[Form 4] Cencora, Inc. Insider Trading Activity
Rhea-AI Filing Summary
Robert P. Mauch, President & CEO and Director of Cencora, Inc. (COR), reported option exercises and open-market sales on 08/18/2025. He exercised 3,225 non-qualified stock options with an exercise price of $86.09 under a grant that vests in four prior annual installments, and those options produced 3,225 shares recorded as acquired. The same day he sold 4,968 shares at $293.53 per share pursuant to a Rule 10b5-1 trading plan adopted 11/15/2024. After these transactions he beneficially owned 40,608 shares and held 22,577 derivative securities (options) reported as direct ownership.
Positive
- Transactions executed under a Rule 10b5-1 trading plan, which provides an affirmative defense and reduces regulatory ambiguity
- Exercise price of $86.09 vs sale price $293.53 indicates a favorable spread for the reporting person, demonstrating value creation from prior grants
- Filing discloses post-transaction holdings (40,608 shares and 22,577 options), improving transparency for investors
Negative
- Insider sale of 4,968 shares could be viewed negatively by some investors, though it was performed under a pre-established plan
- Form does not state the economic proceeds or the percentage of total outstanding shares represented, limiting assessment of market impact
Insights
TL;DR: CEO exercised vested options then sold a portion of shares via a pre-established 10b5-1 plan; transactions appear routine and pre-planned.
The filing shows a standard exercise of vested non-qualified options and contemporaneous sales executed under a Rule 10b5-1 plan adopted on 11/15/2024, which provides the reporter an affirmative defense against insider trading claims.

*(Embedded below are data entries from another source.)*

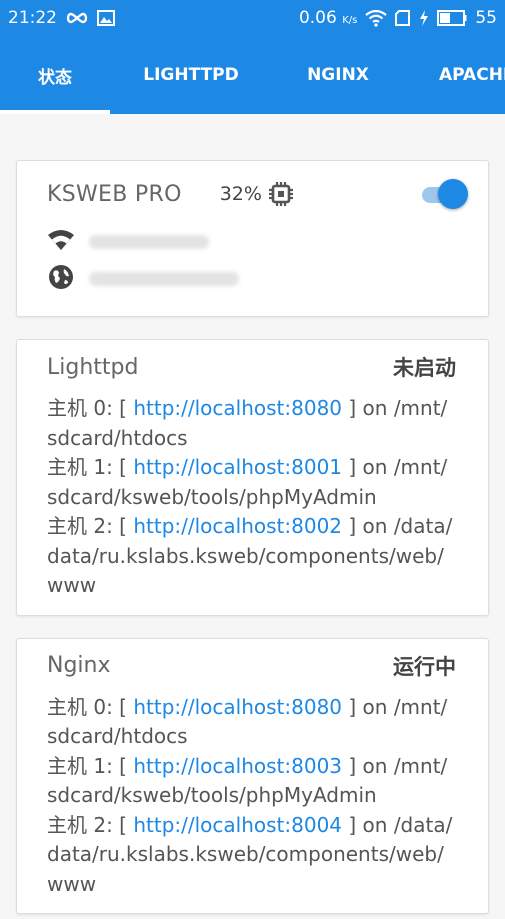 The width and height of the screenshot is (505, 919). Describe the element at coordinates (114, 194) in the screenshot. I see `ksweb-title: KSWEB PRO` at that location.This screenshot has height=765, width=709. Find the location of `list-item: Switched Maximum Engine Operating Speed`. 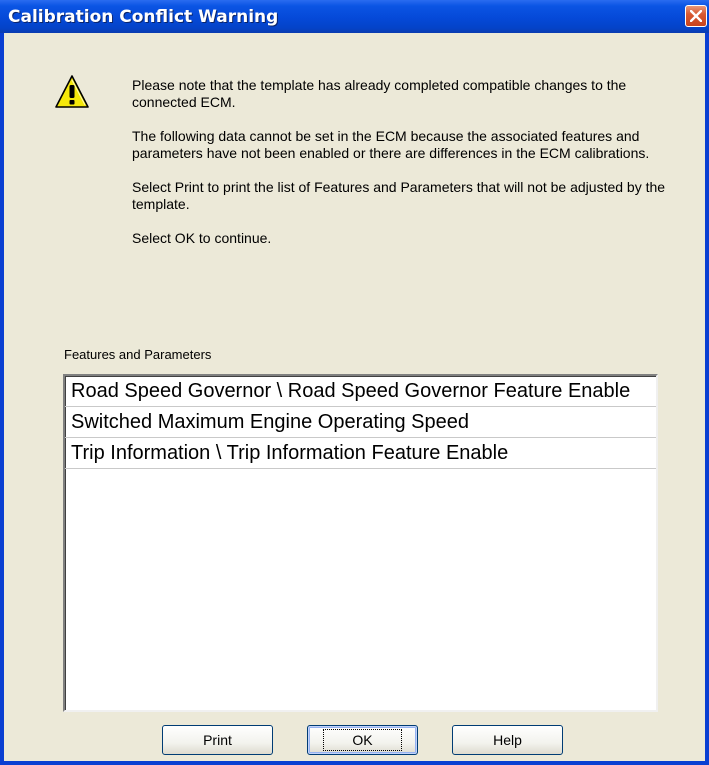

list-item: Switched Maximum Engine Operating Speed is located at coordinates (360, 422).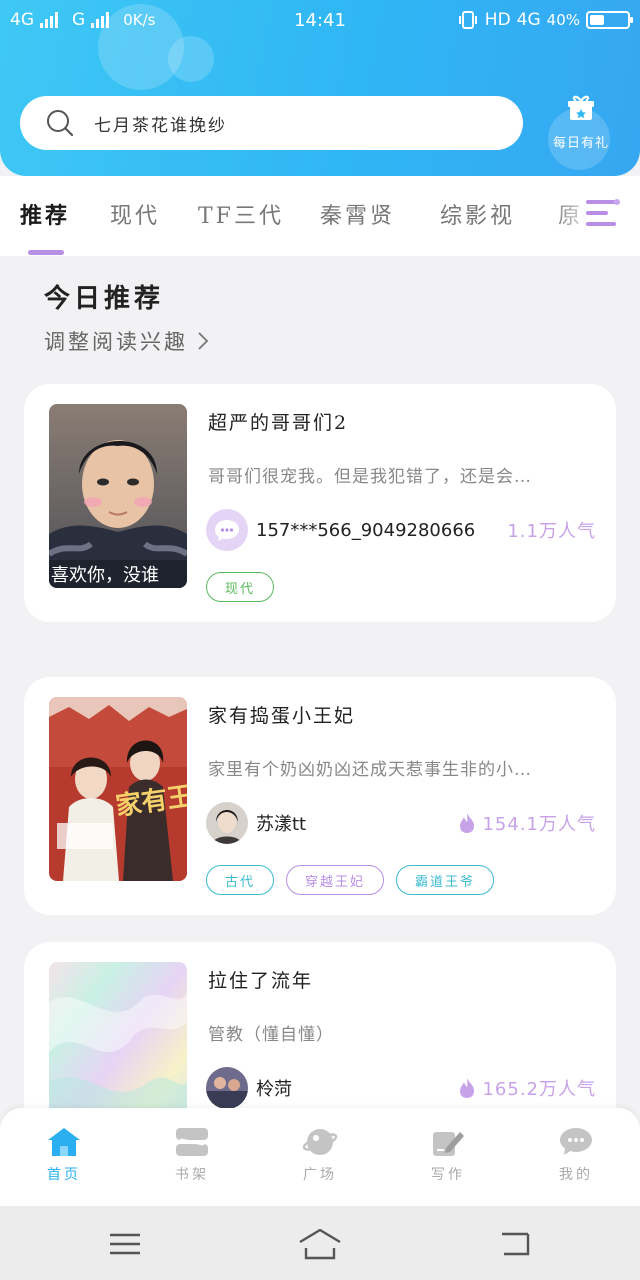  I want to click on book-title: 家有捣蛋小王妃, so click(282, 716).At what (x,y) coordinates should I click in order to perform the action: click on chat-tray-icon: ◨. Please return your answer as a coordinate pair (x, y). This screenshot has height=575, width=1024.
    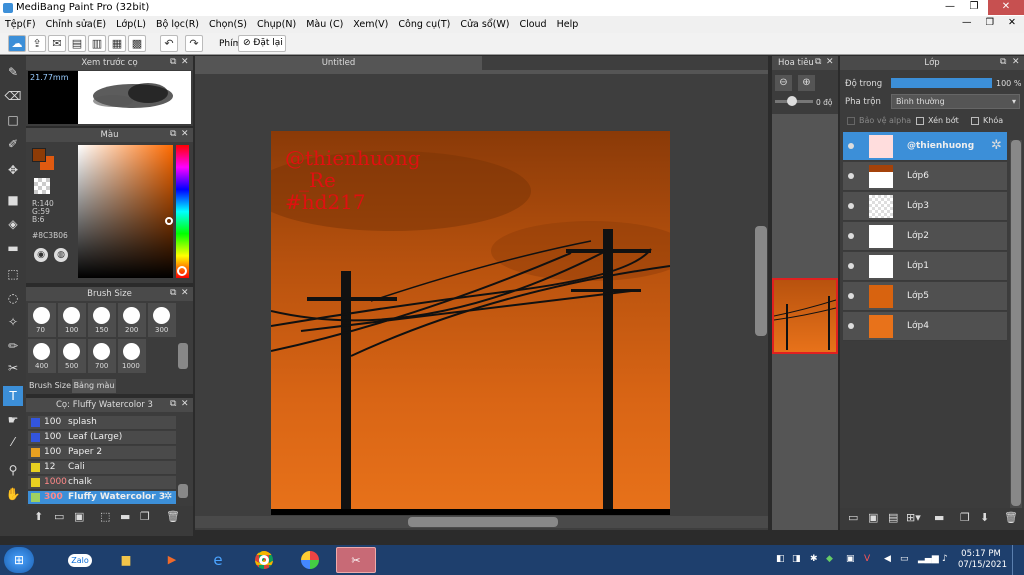
    Looking at the image, I should click on (796, 559).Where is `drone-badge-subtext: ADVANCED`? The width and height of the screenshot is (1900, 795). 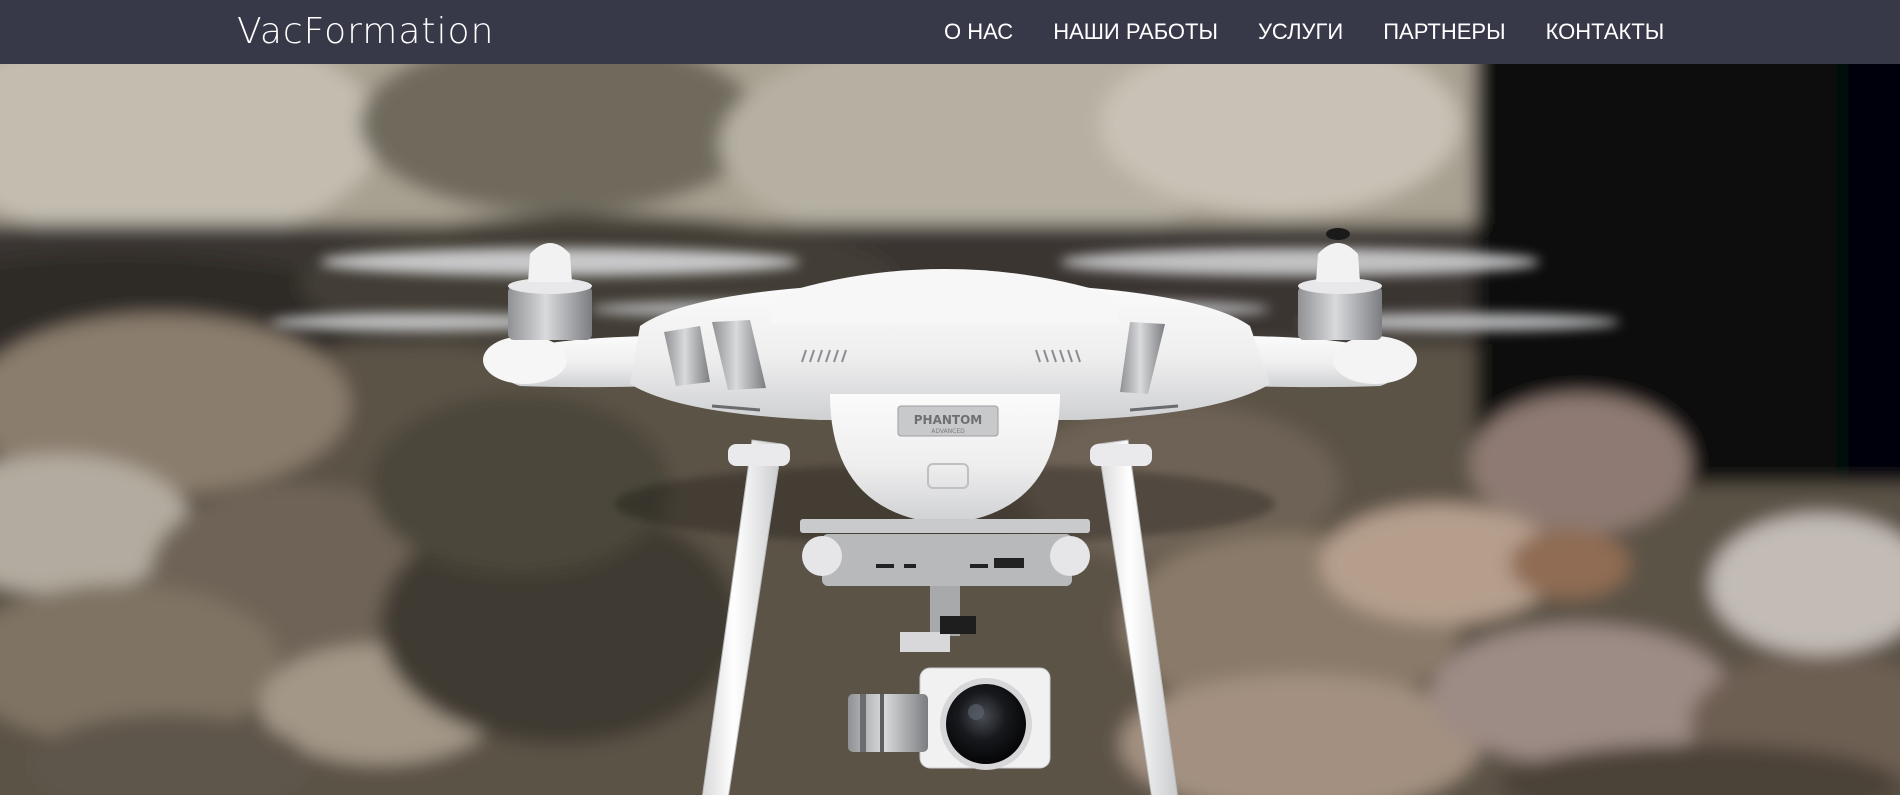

The exercise price ($86.09) is substantially below the sale price ($293.53), indicating a cash-positive outcome for the reporting person but the Form 4 does not state the proceeds or purpose of the sale. Holdings after the transactions are disclosed, improving transparency on insider position.
TL;DR: Compensation-related option exercise followed by sales under a 10b5-1 plan; typical liquidity event for vested equity.
The derivative detail confirms the exercised options were part of a multi-year vesting schedule with prior vesting dates listed. The report clarifies that the sale occurred under an established trading plan, reducing legal/regulatory risk. There is no indication in this filing of unplanned or opportunistic insider activity; however, materiality to shareholders depends on the size of holdings relative to outstanding shares, which is not provided here.